## Given passage
The study may deepen understanding of photochemical processes and may lead to lower-cost catalysts.
Shining light on TiO2 or other semiconductors promotes electrons to an excited state from which they can stimulate chemical reactions. Much of the time, the electrons shed their excess energy far too quickly for reactions to commence. But if TiO2 is doped with platinum or other metal nanoparticles, excited electrons can quickly hop onto the metals and get trapped before they can cool down, according to the common explanation.
In the case of water splitting, that model indicates that the metals serve as tiny islands on the semiconductor surface on which hydrogen ions can congregate, undergo reduction with trapped electrons, and form H2.

## What you will do
A. Please reproduce the passage on TiO2 photocatalysis from "In the case" up to and including "and form H2.".
B. Write the next part of the passage on TiO2 photocatalysis, starting right after its last sentence.

## Given entries
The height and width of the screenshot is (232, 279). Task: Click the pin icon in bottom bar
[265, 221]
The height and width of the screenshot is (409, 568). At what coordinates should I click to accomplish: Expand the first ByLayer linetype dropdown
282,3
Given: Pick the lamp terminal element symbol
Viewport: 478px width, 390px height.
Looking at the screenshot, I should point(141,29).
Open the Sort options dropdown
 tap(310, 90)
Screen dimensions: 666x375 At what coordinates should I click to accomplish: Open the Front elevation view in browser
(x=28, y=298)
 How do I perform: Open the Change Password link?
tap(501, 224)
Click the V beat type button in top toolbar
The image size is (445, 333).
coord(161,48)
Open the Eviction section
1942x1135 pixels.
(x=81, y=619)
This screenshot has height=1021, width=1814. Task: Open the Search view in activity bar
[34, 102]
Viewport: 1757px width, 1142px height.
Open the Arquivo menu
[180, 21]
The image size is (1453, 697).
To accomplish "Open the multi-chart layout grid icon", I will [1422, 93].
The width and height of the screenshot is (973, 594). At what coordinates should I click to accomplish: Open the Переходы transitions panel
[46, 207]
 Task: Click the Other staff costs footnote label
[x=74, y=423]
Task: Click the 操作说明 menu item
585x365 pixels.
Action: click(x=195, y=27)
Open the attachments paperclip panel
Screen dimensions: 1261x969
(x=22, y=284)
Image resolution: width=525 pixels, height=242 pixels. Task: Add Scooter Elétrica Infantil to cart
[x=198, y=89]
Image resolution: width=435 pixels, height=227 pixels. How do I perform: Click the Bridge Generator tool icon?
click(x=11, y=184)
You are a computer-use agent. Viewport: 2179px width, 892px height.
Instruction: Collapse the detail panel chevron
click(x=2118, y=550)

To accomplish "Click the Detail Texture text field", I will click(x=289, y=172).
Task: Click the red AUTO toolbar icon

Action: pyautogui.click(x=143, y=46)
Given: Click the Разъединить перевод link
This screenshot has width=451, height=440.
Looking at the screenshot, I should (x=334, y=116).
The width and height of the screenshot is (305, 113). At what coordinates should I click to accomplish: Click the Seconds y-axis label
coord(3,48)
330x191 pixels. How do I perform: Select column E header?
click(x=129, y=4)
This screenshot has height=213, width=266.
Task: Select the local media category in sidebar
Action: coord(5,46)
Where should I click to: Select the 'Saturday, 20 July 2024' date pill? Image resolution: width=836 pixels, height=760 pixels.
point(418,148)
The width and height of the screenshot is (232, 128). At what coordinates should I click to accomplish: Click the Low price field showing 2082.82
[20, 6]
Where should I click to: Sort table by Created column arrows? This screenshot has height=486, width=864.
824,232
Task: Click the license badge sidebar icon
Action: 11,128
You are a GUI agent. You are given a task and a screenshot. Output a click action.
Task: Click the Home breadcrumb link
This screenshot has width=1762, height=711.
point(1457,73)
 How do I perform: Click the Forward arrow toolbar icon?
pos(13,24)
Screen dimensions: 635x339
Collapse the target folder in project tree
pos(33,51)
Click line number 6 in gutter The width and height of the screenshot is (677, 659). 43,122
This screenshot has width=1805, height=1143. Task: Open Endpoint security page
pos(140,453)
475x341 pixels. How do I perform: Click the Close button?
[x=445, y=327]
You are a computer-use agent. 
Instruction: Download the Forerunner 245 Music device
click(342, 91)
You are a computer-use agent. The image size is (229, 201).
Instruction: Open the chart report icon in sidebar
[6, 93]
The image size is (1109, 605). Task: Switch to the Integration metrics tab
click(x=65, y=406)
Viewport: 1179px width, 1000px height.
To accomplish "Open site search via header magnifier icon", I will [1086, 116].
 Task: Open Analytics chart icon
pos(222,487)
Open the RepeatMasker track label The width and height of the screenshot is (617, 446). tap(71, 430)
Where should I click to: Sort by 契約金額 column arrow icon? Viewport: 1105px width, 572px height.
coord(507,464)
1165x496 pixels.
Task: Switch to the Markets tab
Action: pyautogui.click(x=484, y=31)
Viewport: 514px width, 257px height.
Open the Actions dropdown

## In response
A.
In the case of water splitting, that model indicates that the metals serve as tiny islands on the semiconductor surface on which hydrogen ions can congregate, undergo reduction with trapped electrons, and form H2.

B.
A team led by University of California, Riverside, chemistry professor Francisco Zaera now proposes that electron transfer from the semiconductor to the metal may not play a significant role in photocatalysis. The team came to that conclusion by using transient-absorption and time-resolved-fluorescence spectroscopy methods to probe the photophysics and energy-transfer processes in a series of custom-made nanoparticles, including Au/TiO2 and Pt/TiO2 (Proc. Natl. Acad. Sci. USA 2014, DOI: 10.1073/pnas.1405365111).
The Riverside team proposes that in contrast to the electron-trap model, excited electrons stimulate H+ reduction on the surface of the semiconductor, not the metal. Hydrogen atoms then migrate from the semiconductor to the metal, which combines them catalytically to form H2.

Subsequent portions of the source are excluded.